Records for locating words and elements
= = = = =

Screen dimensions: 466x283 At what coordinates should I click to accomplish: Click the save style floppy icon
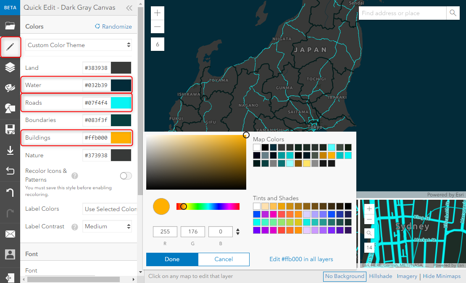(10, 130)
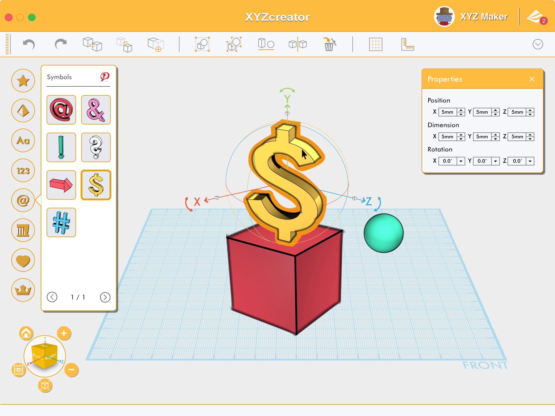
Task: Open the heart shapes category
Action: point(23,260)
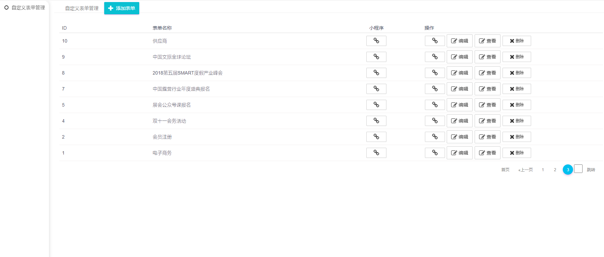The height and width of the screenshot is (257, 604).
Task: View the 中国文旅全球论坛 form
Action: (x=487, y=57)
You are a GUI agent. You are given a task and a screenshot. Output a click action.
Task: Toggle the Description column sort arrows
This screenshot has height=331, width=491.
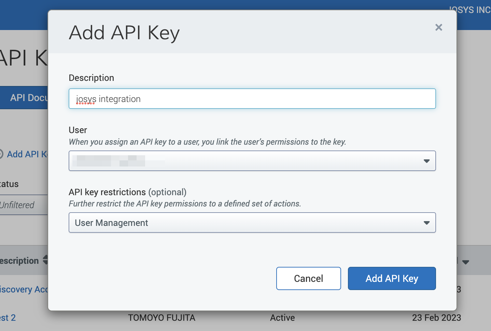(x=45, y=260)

= = = = =

- **WORK TO BE COMPLETED**: Convert every line of the records above into a JSON list of strings, one string per line, skipping blank lines. Omit the pictures from the list.

- **SOLUTION BELOW**:
[
  "Screen dimensions: 466x283 At what coordinates should I click to accomplish: Click the save style floppy icon",
  "(10, 130)",
  "Task: Open the heart shapes category",
  "Action: point(23,260)",
  "The height and width of the screenshot is (257, 604).",
  "Task: View the 中国文旅全球论坛 form",
  "Action: (x=487, y=57)",
  "You are a GUI agent. You are given a task and a screenshot. Output a click action.",
  "Task: Toggle the Description column sort arrows",
  "This screenshot has height=331, width=491.",
  "(x=45, y=260)"
]